What to work on
**A.** In the passage on the Book of Jubilees, which city was the major center for Hellenized and assimilated Jews?
**B.** List each claim the passage on the Book of Jubilees says the more Hellenized Jews made about the levitical ordinances of the Mosaic law.
**C.** Carry the passage on the Book of Jubilees forward from its last sentence.

Article
============================================================

The book was evidently held in high regard by the Early Church Fathers of the Christian Church. However, the Pharisee party of Judaism declared it and several other books to be no longer included in the Hebrew Bible at the Sanhedrin of Yavneh c. 85 AD. Later, after Bishops had been appointed by the Roman Emperor Constantine, they similarly rejected many of the same books that had been rejected by Judaism at Yavneh, including Jubilees. It is only through the canons of the Oriental Orthodox Churches, that were outside the jurisdiction of Rome, and the Dead Sea Scrolls, that the book has managed to survive at all.


Jubilees emphasizes the need for observant Jews to separate themselves from the Gentiles, whose customs render them unclean. The subtext of the Book of Jubilees is considered by scholars to be a defense of traditional Judaism against the pressures of Hellenistic culture. The more Hellenized among the Jews had begun to urge that the levitical ordinances of the Mosaic law were only of transitory significance, that they had not been consistently observed by the founders of the nation anyway, and that the time had now come for them to be swept away, and for Israel to take its place in the brotherhood of nations, under the Hellenistic world-monarchies. The major center for these Hellenized and assimilated Jews was Alexandria.

============================================================

Listed entries
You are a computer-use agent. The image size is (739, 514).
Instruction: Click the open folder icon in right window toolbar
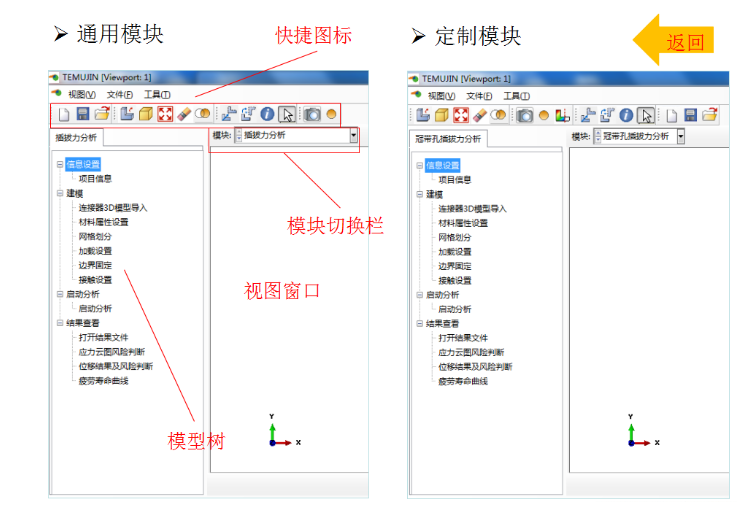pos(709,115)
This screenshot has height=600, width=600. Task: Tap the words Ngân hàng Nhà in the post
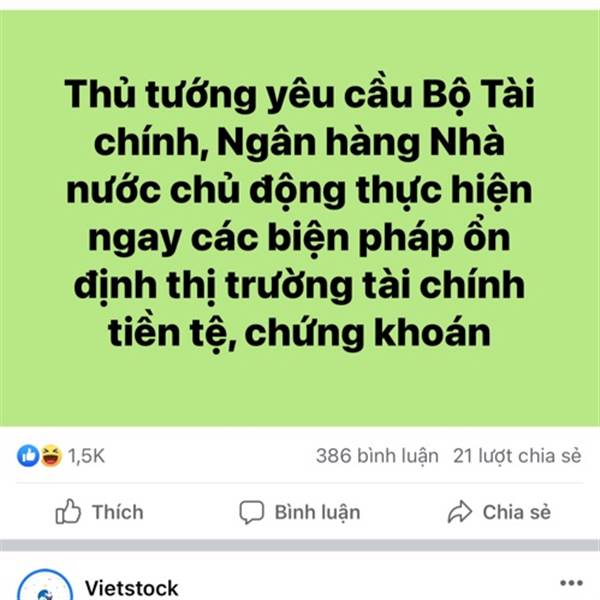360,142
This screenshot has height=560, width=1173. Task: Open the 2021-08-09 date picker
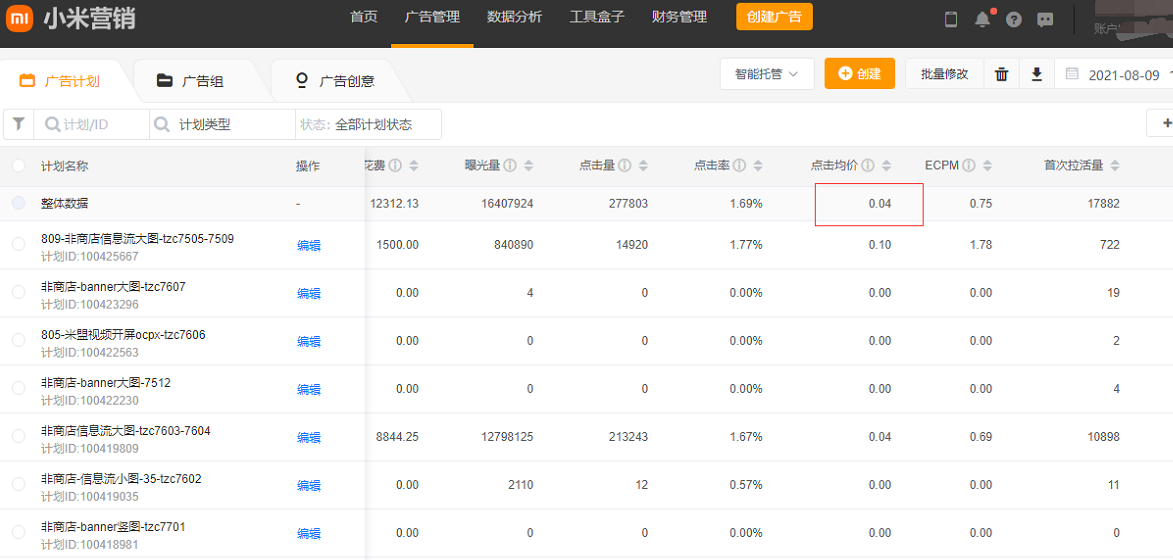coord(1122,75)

============================================================

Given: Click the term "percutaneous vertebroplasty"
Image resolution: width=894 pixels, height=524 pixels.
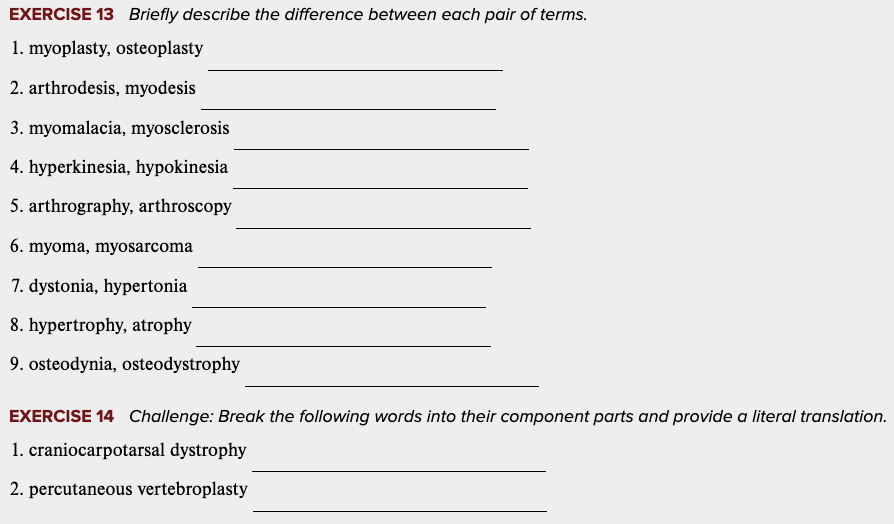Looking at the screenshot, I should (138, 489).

============================================================

Results by task
**A.** Alexandria

**B.**
- They were only of transitory significance.
- They had not been consistently observed by the founders of the nation.
- The time had come for them to be swept away, and for Israel to take its place in the brotherhood of nations under the Hellenistic world-monarchies.

**C.**
In the scholarly view, the author of Jubilees regarded all such views as fatal to Jewish religion and cultural identity. The Law, the book teaches, is of everlasting validity. Though revealed in time, it transcends time. Before it had been made known in sundry portions to the fathers, Jubilees avers, it had been kept in heaven by the angels, and there was no limit in time or in eternity to its supremacy. It explains how many of the individual rules of the Torah were first given to the patriarchs long before Moses’ day.

At the high point of the Maccabean dominion, in the high-priesthood of John Hyrcanus, the Pharisees looked for the immediate advent of the Messianic kingdom. This kingdom was to be ruled over by a Messiah sprung, not from Levi — that is, from the Maccabean family — but from Judah. This kingdom would be gradually realized on earth, and the transformation of physical nature would go hand in hand with the ethical transformation of man until there was a new heaven and a new earth. Thus, finally, all sin and pain would disappear and men would live past the age of 1,000 years in happiness and peace, and after death enjoy a blessed immortality in the Messianic kingdom.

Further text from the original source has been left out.